▸ PROBLEM TO SOLVE
Copy every one of the following records back out, reproducing each line exactly as it appears.

★ ★ ★ ★

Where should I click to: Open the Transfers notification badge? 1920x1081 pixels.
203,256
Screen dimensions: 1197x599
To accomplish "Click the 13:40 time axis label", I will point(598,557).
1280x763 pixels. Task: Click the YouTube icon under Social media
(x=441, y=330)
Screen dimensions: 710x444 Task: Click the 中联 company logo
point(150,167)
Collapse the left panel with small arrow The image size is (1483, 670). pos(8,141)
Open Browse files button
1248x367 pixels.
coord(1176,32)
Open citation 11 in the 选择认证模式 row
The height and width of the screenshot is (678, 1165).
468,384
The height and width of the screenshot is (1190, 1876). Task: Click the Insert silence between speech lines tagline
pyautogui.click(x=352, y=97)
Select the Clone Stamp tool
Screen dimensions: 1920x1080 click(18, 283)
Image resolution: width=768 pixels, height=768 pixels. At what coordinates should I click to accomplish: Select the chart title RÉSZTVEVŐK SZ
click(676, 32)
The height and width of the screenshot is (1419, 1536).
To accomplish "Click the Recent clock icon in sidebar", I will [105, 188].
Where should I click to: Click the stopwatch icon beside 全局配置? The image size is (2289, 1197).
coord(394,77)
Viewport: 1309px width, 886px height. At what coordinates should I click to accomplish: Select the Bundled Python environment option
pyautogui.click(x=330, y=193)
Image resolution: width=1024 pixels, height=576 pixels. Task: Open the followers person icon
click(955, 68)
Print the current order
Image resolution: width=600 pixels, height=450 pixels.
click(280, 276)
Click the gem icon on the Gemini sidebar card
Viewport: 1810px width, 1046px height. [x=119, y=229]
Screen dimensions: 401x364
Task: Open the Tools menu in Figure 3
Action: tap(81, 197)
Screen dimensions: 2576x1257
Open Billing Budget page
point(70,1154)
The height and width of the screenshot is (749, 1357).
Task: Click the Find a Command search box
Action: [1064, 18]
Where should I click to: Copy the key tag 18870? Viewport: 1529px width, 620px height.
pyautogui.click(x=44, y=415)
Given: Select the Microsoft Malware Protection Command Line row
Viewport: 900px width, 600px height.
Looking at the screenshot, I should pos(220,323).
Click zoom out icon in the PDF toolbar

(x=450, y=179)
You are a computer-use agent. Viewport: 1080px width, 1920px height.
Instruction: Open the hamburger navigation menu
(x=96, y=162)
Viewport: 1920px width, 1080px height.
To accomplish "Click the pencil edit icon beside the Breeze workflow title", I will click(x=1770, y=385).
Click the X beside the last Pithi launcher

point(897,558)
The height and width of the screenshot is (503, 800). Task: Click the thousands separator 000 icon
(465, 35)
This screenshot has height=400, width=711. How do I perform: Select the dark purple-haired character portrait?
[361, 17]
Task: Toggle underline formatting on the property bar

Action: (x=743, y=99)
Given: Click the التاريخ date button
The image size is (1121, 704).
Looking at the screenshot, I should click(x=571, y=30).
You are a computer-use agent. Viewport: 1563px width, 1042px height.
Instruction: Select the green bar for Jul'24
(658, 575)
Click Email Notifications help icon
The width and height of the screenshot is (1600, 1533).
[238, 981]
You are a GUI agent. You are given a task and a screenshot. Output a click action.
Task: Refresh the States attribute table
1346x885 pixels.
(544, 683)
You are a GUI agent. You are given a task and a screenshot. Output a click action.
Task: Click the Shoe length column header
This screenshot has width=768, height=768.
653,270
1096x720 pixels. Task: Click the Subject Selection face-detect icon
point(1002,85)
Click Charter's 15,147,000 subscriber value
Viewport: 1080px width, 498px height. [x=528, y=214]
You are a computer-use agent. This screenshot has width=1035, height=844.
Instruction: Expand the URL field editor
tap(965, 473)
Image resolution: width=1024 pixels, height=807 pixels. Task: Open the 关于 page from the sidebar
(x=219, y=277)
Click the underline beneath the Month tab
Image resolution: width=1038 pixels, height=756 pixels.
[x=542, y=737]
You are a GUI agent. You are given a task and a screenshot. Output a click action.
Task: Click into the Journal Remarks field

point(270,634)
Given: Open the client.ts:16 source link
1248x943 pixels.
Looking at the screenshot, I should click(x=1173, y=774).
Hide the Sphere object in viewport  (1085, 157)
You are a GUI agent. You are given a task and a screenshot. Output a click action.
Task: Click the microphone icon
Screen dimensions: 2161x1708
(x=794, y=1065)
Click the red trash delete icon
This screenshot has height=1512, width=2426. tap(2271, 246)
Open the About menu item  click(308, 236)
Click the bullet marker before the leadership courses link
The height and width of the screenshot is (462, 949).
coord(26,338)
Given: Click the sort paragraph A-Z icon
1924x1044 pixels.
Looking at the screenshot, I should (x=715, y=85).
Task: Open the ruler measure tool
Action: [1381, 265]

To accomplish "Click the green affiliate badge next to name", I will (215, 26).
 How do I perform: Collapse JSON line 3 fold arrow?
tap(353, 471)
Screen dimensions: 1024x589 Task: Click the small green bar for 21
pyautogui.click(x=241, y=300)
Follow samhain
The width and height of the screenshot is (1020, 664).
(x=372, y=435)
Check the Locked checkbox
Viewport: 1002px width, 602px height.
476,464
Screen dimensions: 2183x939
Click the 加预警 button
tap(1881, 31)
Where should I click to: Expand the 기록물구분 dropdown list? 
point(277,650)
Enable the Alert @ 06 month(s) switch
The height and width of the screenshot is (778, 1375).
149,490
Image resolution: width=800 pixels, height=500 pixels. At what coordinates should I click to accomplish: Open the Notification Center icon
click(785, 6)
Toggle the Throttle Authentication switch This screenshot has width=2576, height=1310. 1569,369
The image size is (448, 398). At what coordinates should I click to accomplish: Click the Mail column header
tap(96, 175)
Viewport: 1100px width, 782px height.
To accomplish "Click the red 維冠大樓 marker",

★ ★ ★ ★

▸ ANSWER TO THE TASK
Where should I click to: Open the Transfers notification badge? 1920x1081 pixels.
203,256
Screen dimensions: 1197x599
To accomplish "Click the 13:40 time axis label", I will point(598,557).
1280x763 pixels. Task: Click the YouTube icon under Social media
(x=441, y=330)
Screen dimensions: 710x444 Task: Click the 中联 company logo
point(150,167)
Collapse the left panel with small arrow The image size is (1483, 670). pos(8,141)
Open Browse files button
1248x367 pixels.
coord(1176,32)
Open citation 11 in the 选择认证模式 row
The height and width of the screenshot is (678, 1165).
468,384
The height and width of the screenshot is (1190, 1876). Task: Click the Insert silence between speech lines tagline
pyautogui.click(x=352, y=97)
Select the Clone Stamp tool
Screen dimensions: 1920x1080 click(18, 283)
Image resolution: width=768 pixels, height=768 pixels. At what coordinates should I click to accomplish: Select the chart title RÉSZTVEVŐK SZ
click(676, 32)
The height and width of the screenshot is (1419, 1536).
To accomplish "Click the Recent clock icon in sidebar", I will [105, 188].
Where should I click to: Click the stopwatch icon beside 全局配置? The image size is (2289, 1197).
coord(394,77)
Viewport: 1309px width, 886px height. At what coordinates should I click to accomplish: Select the Bundled Python environment option
pyautogui.click(x=330, y=193)
Image resolution: width=1024 pixels, height=576 pixels. Task: Open the followers person icon
click(955, 68)
Print the current order
Image resolution: width=600 pixels, height=450 pixels.
click(280, 276)
Click the gem icon on the Gemini sidebar card
Viewport: 1810px width, 1046px height. [x=119, y=229]
Screen dimensions: 401x364
Task: Open the Tools menu in Figure 3
Action: tap(81, 197)
Screen dimensions: 2576x1257
Open Billing Budget page
point(70,1154)
The height and width of the screenshot is (749, 1357).
Task: Click the Find a Command search box
Action: [1064, 18]
Where should I click to: Copy the key tag 18870? Viewport: 1529px width, 620px height.
pyautogui.click(x=44, y=415)
Given: Select the Microsoft Malware Protection Command Line row
Viewport: 900px width, 600px height.
Looking at the screenshot, I should pos(220,323).
Click zoom out icon in the PDF toolbar

(x=450, y=179)
You are a computer-use agent. Viewport: 1080px width, 1920px height.
Instruction: Open the hamburger navigation menu
(x=96, y=162)
Viewport: 1920px width, 1080px height.
To accomplish "Click the pencil edit icon beside the Breeze workflow title", I will click(x=1770, y=385).
Click the X beside the last Pithi launcher

point(897,558)
The height and width of the screenshot is (503, 800). Task: Click the thousands separator 000 icon
(465, 35)
This screenshot has height=400, width=711. How do I perform: Select the dark purple-haired character portrait?
[361, 17]
Task: Toggle underline formatting on the property bar

Action: (x=743, y=99)
Given: Click the التاريخ date button
The image size is (1121, 704).
Looking at the screenshot, I should click(x=571, y=30).
You are a computer-use agent. Viewport: 1563px width, 1042px height.
Instruction: Select the green bar for Jul'24
(658, 575)
Click Email Notifications help icon
The width and height of the screenshot is (1600, 1533).
[238, 981]
You are a GUI agent. You are given a task and a screenshot. Output a click action.
Task: Refresh the States attribute table
1346x885 pixels.
(544, 683)
You are a GUI agent. You are given a task and a screenshot. Output a click action.
Task: Click the Shoe length column header
This screenshot has width=768, height=768.
653,270
1096x720 pixels. Task: Click the Subject Selection face-detect icon
point(1002,85)
Click Charter's 15,147,000 subscriber value
Viewport: 1080px width, 498px height. [x=528, y=214]
You are a computer-use agent. This screenshot has width=1035, height=844.
Instruction: Expand the URL field editor
tap(965, 473)
Image resolution: width=1024 pixels, height=807 pixels. Task: Open the 关于 page from the sidebar
(x=219, y=277)
Click the underline beneath the Month tab
Image resolution: width=1038 pixels, height=756 pixels.
[x=542, y=737]
You are a GUI agent. You are given a task and a screenshot. Output a click action.
Task: Click into the Journal Remarks field

point(270,634)
Given: Open the client.ts:16 source link
1248x943 pixels.
Looking at the screenshot, I should click(x=1173, y=774).
Hide the Sphere object in viewport  (1085, 157)
You are a GUI agent. You are given a task and a screenshot. Output a click action.
Task: Click the microphone icon
Screen dimensions: 2161x1708
(x=794, y=1065)
Click the red trash delete icon
This screenshot has height=1512, width=2426. tap(2271, 246)
Open the About menu item  click(308, 236)
Click the bullet marker before the leadership courses link
The height and width of the screenshot is (462, 949).
coord(26,338)
Given: Click the sort paragraph A-Z icon
1924x1044 pixels.
Looking at the screenshot, I should (x=715, y=85).
Task: Open the ruler measure tool
Action: [1381, 265]

To accomplish "Click the green affiliate badge next to name", I will (215, 26).
 How do I perform: Collapse JSON line 3 fold arrow?
tap(353, 471)
Screen dimensions: 1024x589 Task: Click the small green bar for 21
pyautogui.click(x=241, y=300)
Follow samhain
The width and height of the screenshot is (1020, 664).
(x=372, y=435)
Check the Locked checkbox
Viewport: 1002px width, 602px height.
476,464
Screen dimensions: 2183x939
Click the 加预警 button
tap(1881, 31)
Where should I click to: Expand the 기록물구분 dropdown list? 
point(277,650)
Enable the Alert @ 06 month(s) switch
The height and width of the screenshot is (778, 1375).
149,490
Image resolution: width=800 pixels, height=500 pixels. At what coordinates should I click to accomplish: Open the Notification Center icon
click(785, 6)
Toggle the Throttle Authentication switch This screenshot has width=2576, height=1310. 1569,369
The image size is (448, 398). At what coordinates should I click to accomplish: Click the Mail column header
tap(96, 175)
Viewport: 1100px width, 782px height.
To accomplish "Click the red 維冠大樓 marker",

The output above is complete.